Later, Hu Ke said: "Yes". In any case, we want to let the child "argue" for himself, even if the child is wrong, and give him the opportunity to express himself. 2.On matters of principle, let the children feel for themselvesEvery child has his own thoughts, he knows how to experience and feel and draw conclusions. Everything is not about persecution, but about letting children have the idea of "I do". Education is never about controlling children, but about selectively letting children feel for themselves, so as to reverse the state of "confrontation". Keigo Higashino was a very unreading child when he was a child. In order to make him fall in love with reading, his mother bought him a lot of famous books, but he was very disgusted with them when he saw them. At that time, my mother beat and scolded, but he just didn't want to study. Later, my mother simply gave up. One day, my sister was reading a book with relish, and Keigo Higashino leaned over and asked, "Is this book interesting?"My sister said, "Of course it's interesting, and then shared with him the interesting facts in the book." Keigo Higashino, who was influenced by his sister, had the idea of reading a book, read a book in one go, and fell in love with reading ever since. Instead of being angry at the child's rebellion, we should let him understand life, so that the child can learn to perceive right and wrong through trial and error, so as to reverse the child's rebellious psychology. As Rousseau said:It is impossible to live a comfortable and enjoyable life, because life must have an attitude of coping with adversity. It's much easier to let him feel it for himself than for his parents to push him to work hard.

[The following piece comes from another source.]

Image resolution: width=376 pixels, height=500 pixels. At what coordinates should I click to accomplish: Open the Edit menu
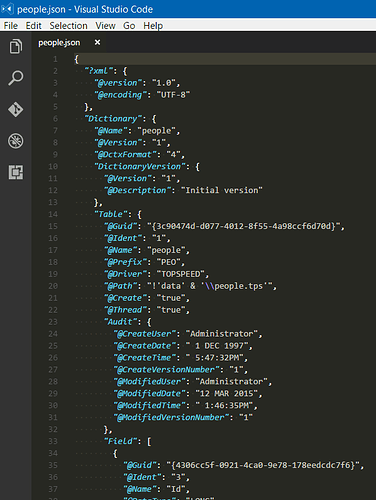coord(33,26)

I once read a story: A boy in junior high school ran out of the house three times in one year because he was always working against his mother. Every time I was recovered, I would not talk to my mother for a week. Seeing that the child's condition was getting worse, the mother took him to see a psychiatrist. After talking to the psychiatrist, the boy said, "I just want to listen to myself, and even if I know they're right, I can't help but want to do it with them." Many children, under the suppression of their parents, want to "confront" their parents. The more parents control such opportunities to "speak out", the more vicious circle they give their children. Good education is a process of exercising, empowering, and delegating power. Parents learn to take a step back in order to win their children's hearts. Bingxin said: To let children grow up naturally like wild flowers, we must respect children's nature and choices. The child's choice is the armor that he "escorts" for himself all his life. If we respect it once, the child will live for himself once;Let him "resist" once, and let him grow once.